Exercise objective: Give back every entry below, exactly as written.

Recorded information:
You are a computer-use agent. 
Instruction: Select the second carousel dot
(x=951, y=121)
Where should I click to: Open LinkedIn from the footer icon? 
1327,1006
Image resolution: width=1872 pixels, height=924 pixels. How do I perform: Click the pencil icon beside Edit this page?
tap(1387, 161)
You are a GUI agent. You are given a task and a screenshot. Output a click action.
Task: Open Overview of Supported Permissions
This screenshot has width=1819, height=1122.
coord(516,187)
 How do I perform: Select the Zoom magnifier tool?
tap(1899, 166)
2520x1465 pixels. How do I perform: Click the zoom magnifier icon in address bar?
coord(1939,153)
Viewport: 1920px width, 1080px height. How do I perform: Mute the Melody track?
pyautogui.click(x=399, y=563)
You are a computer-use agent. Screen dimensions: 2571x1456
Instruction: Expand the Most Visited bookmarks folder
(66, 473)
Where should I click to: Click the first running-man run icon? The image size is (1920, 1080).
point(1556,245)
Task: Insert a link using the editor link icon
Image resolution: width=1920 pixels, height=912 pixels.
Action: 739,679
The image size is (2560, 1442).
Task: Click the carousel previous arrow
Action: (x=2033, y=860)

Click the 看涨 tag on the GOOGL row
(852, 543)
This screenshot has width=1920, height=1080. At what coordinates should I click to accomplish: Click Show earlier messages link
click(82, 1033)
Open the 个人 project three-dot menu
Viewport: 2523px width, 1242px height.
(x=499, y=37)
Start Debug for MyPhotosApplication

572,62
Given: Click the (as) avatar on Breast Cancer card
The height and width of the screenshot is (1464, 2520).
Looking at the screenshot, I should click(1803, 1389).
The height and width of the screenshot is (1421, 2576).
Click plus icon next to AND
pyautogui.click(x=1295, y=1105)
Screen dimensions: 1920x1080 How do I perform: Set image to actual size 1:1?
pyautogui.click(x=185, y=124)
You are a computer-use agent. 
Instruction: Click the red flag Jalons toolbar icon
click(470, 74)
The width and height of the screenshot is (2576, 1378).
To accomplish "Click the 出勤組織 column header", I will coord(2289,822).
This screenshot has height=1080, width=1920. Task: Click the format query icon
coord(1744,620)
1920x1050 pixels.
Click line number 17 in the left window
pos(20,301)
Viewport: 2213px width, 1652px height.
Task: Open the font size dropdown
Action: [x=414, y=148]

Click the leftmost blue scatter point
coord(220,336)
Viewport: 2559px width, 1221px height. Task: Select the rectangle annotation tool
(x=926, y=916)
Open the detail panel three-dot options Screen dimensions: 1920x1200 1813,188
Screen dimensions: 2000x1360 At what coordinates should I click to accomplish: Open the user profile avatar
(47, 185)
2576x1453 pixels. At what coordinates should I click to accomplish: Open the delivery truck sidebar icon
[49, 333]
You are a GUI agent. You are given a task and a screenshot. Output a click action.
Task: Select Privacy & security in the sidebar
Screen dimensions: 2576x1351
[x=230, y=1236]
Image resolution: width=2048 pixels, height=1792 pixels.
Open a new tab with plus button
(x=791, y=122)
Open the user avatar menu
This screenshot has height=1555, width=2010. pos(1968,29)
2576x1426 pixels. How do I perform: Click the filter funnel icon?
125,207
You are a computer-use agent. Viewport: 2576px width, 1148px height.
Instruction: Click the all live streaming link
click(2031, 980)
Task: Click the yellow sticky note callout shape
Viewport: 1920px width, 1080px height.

Written answer:
You are a computer-use agent. 
Instruction: Select the second carousel dot
(x=951, y=121)
Where should I click to: Open LinkedIn from the footer icon? 
1327,1006
Image resolution: width=1872 pixels, height=924 pixels. How do I perform: Click the pencil icon beside Edit this page?
tap(1387, 161)
You are a GUI agent. You are given a task and a screenshot. Output a click action.
Task: Open Overview of Supported Permissions
This screenshot has width=1819, height=1122.
coord(516,187)
 How do I perform: Select the Zoom magnifier tool?
tap(1899, 166)
2520x1465 pixels. How do I perform: Click the zoom magnifier icon in address bar?
coord(1939,153)
Viewport: 1920px width, 1080px height. How do I perform: Mute the Melody track?
pyautogui.click(x=399, y=563)
You are a computer-use agent. Screen dimensions: 2571x1456
Instruction: Expand the Most Visited bookmarks folder
(66, 473)
Where should I click to: Click the first running-man run icon? The image size is (1920, 1080).
point(1556,245)
Task: Insert a link using the editor link icon
Image resolution: width=1920 pixels, height=912 pixels.
Action: 739,679
The image size is (2560, 1442).
Task: Click the carousel previous arrow
Action: (x=2033, y=860)

Click the 看涨 tag on the GOOGL row
(852, 543)
This screenshot has width=1920, height=1080. At what coordinates should I click to accomplish: Click Show earlier messages link
click(82, 1033)
Open the 个人 project three-dot menu
Viewport: 2523px width, 1242px height.
(x=499, y=37)
Start Debug for MyPhotosApplication

572,62
Given: Click the (as) avatar on Breast Cancer card
The height and width of the screenshot is (1464, 2520).
Looking at the screenshot, I should click(1803, 1389).
The height and width of the screenshot is (1421, 2576).
Click plus icon next to AND
pyautogui.click(x=1295, y=1105)
Screen dimensions: 1920x1080 How do I perform: Set image to actual size 1:1?
pyautogui.click(x=185, y=124)
You are a computer-use agent. 
Instruction: Click the red flag Jalons toolbar icon
click(470, 74)
The width and height of the screenshot is (2576, 1378).
To accomplish "Click the 出勤組織 column header", I will coord(2289,822).
This screenshot has height=1080, width=1920. Task: Click the format query icon
coord(1744,620)
1920x1050 pixels.
Click line number 17 in the left window
pos(20,301)
Viewport: 2213px width, 1652px height.
Task: Open the font size dropdown
Action: [x=414, y=148]

Click the leftmost blue scatter point
coord(220,336)
Viewport: 2559px width, 1221px height. Task: Select the rectangle annotation tool
(x=926, y=916)
Open the detail panel three-dot options Screen dimensions: 1920x1200 1813,188
Screen dimensions: 2000x1360 At what coordinates should I click to accomplish: Open the user profile avatar
(47, 185)
2576x1453 pixels. At what coordinates should I click to accomplish: Open the delivery truck sidebar icon
[49, 333]
You are a GUI agent. You are given a task and a screenshot. Output a click action.
Task: Select Privacy & security in the sidebar
Screen dimensions: 2576x1351
[x=230, y=1236]
Image resolution: width=2048 pixels, height=1792 pixels.
Open a new tab with plus button
(x=791, y=122)
Open the user avatar menu
This screenshot has height=1555, width=2010. pos(1968,29)
2576x1426 pixels. How do I perform: Click the filter funnel icon?
125,207
You are a computer-use agent. Viewport: 2576px width, 1148px height.
Instruction: Click the all live streaming link
click(2031, 980)
Task: Click the yellow sticky note callout shape
Viewport: 1920px width, 1080px height.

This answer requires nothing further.